> Task to complete
Rewrite the data below with each "Instruction" changed to "Command", keeping everything else the same.

> Data listing
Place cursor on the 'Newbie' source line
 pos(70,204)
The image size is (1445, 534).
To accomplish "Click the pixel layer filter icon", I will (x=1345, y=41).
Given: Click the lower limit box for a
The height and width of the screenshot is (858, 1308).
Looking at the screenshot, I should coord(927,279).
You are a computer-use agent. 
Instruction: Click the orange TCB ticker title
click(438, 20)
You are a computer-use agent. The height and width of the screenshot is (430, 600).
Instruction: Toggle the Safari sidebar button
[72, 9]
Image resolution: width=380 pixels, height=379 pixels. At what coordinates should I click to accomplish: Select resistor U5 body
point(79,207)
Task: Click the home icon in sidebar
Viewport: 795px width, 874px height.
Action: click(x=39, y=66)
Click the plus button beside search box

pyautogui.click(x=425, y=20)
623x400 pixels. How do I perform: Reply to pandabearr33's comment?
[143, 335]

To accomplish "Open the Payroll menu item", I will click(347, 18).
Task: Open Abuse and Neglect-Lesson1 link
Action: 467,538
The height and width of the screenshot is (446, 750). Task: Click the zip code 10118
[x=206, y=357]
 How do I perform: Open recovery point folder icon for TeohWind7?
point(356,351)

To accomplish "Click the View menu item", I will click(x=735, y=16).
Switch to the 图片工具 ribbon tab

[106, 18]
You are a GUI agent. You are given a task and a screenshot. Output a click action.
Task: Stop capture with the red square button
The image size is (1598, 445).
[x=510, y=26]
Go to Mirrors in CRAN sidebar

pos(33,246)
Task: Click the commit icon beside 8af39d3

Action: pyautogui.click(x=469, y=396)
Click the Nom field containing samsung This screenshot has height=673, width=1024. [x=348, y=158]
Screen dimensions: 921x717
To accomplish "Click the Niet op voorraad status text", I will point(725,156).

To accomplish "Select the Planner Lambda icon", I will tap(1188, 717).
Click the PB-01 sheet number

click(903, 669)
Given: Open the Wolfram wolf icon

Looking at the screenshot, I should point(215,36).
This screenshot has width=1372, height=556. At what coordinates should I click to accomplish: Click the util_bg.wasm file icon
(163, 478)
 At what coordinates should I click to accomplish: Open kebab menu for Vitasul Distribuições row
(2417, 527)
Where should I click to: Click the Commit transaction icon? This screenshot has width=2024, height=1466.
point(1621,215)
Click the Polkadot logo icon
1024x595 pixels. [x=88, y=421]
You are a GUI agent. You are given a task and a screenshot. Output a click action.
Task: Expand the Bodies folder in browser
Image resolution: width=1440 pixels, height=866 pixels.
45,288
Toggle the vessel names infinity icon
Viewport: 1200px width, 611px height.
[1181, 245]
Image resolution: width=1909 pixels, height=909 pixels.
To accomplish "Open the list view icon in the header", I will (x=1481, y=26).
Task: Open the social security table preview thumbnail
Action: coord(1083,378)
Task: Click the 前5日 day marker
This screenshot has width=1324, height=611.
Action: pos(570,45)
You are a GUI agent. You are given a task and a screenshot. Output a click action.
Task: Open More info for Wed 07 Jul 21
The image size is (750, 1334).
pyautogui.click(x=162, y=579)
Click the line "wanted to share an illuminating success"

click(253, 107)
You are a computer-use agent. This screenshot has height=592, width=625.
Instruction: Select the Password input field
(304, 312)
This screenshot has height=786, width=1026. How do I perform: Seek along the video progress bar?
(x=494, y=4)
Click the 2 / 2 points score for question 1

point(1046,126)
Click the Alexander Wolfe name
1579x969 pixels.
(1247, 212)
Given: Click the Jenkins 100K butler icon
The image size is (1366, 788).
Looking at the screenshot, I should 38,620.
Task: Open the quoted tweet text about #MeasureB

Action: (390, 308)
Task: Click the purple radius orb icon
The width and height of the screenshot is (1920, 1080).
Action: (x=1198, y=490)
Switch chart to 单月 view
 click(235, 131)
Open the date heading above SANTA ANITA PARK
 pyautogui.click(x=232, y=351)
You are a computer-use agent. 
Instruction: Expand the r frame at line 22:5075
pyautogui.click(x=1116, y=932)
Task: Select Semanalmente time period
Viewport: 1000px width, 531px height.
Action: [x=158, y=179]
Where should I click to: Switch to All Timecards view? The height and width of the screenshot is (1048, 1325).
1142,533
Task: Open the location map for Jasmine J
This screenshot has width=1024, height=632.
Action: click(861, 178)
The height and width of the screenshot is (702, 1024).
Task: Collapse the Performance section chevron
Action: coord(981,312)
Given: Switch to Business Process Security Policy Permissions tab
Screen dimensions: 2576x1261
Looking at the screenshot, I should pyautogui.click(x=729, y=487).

> Output
Place cursor on the 'Newbie' source line
 pos(70,204)
The image size is (1445, 534).
To accomplish "Click the pixel layer filter icon", I will (x=1345, y=41).
Given: Click the lower limit box for a
The height and width of the screenshot is (858, 1308).
Looking at the screenshot, I should coord(927,279).
You are a computer-use agent. 
Command: Click the orange TCB ticker title
click(438, 20)
You are a computer-use agent. The height and width of the screenshot is (430, 600).
Command: Toggle the Safari sidebar button
[72, 9]
Image resolution: width=380 pixels, height=379 pixels. At what coordinates should I click to accomplish: Select resistor U5 body
point(79,207)
Task: Click the home icon in sidebar
Viewport: 795px width, 874px height.
Action: click(x=39, y=66)
Click the plus button beside search box

pyautogui.click(x=425, y=20)
623x400 pixels. How do I perform: Reply to pandabearr33's comment?
[143, 335]

To accomplish "Open the Payroll menu item", I will click(347, 18).
Task: Open Abuse and Neglect-Lesson1 link
Action: 467,538
The height and width of the screenshot is (446, 750). Task: Click the zip code 10118
[x=206, y=357]
 How do I perform: Open recovery point folder icon for TeohWind7?
point(356,351)

To accomplish "Click the View menu item", I will click(x=735, y=16).
Switch to the 图片工具 ribbon tab

[106, 18]
You are a GUI agent. You are given a task and a screenshot. Output a click action.
Task: Stop capture with the red square button
The image size is (1598, 445).
[x=510, y=26]
Go to Mirrors in CRAN sidebar

pos(33,246)
Task: Click the commit icon beside 8af39d3

Action: pyautogui.click(x=469, y=396)
Click the Nom field containing samsung This screenshot has height=673, width=1024. [x=348, y=158]
Screen dimensions: 921x717
To accomplish "Click the Niet op voorraad status text", I will point(725,156).

To accomplish "Select the Planner Lambda icon", I will tap(1188, 717).
Click the PB-01 sheet number

click(903, 669)
Given: Open the Wolfram wolf icon

Looking at the screenshot, I should point(215,36).
This screenshot has width=1372, height=556. At what coordinates should I click to accomplish: Click the util_bg.wasm file icon
(163, 478)
 At what coordinates should I click to accomplish: Open kebab menu for Vitasul Distribuições row
(2417, 527)
Where should I click to: Click the Commit transaction icon? This screenshot has width=2024, height=1466.
point(1621,215)
Click the Polkadot logo icon
1024x595 pixels. [x=88, y=421]
You are a GUI agent. You are given a task and a screenshot. Output a click action.
Task: Expand the Bodies folder in browser
Image resolution: width=1440 pixels, height=866 pixels.
45,288
Toggle the vessel names infinity icon
Viewport: 1200px width, 611px height.
[1181, 245]
Image resolution: width=1909 pixels, height=909 pixels.
To accomplish "Open the list view icon in the header", I will (x=1481, y=26).
Task: Open the social security table preview thumbnail
Action: coord(1083,378)
Task: Click the 前5日 day marker
This screenshot has width=1324, height=611.
Action: pos(570,45)
You are a GUI agent. You are given a task and a screenshot. Output a click action.
Task: Open More info for Wed 07 Jul 21
The image size is (750, 1334).
pyautogui.click(x=162, y=579)
Click the line "wanted to share an illuminating success"

click(253, 107)
You are a computer-use agent. This screenshot has height=592, width=625.
Command: Select the Password input field
(304, 312)
This screenshot has height=786, width=1026. How do I perform: Seek along the video progress bar?
(x=494, y=4)
Click the 2 / 2 points score for question 1

point(1046,126)
Click the Alexander Wolfe name
1579x969 pixels.
(1247, 212)
Given: Click the Jenkins 100K butler icon
The image size is (1366, 788).
Looking at the screenshot, I should 38,620.
Task: Open the quoted tweet text about #MeasureB

Action: (390, 308)
Task: Click the purple radius orb icon
The width and height of the screenshot is (1920, 1080).
Action: (x=1198, y=490)
Switch chart to 单月 view
 click(235, 131)
Open the date heading above SANTA ANITA PARK
 pyautogui.click(x=232, y=351)
You are a computer-use agent. 
Command: Expand the r frame at line 22:5075
pyautogui.click(x=1116, y=932)
Task: Select Semanalmente time period
Viewport: 1000px width, 531px height.
Action: [x=158, y=179]
Where should I click to: Switch to All Timecards view? The height and width of the screenshot is (1048, 1325).
1142,533
Task: Open the location map for Jasmine J
This screenshot has width=1024, height=632.
Action: click(861, 178)
The height and width of the screenshot is (702, 1024).
Task: Collapse the Performance section chevron
Action: coord(981,312)
Given: Switch to Business Process Security Policy Permissions tab
Screen dimensions: 2576x1261
Looking at the screenshot, I should pyautogui.click(x=729, y=487).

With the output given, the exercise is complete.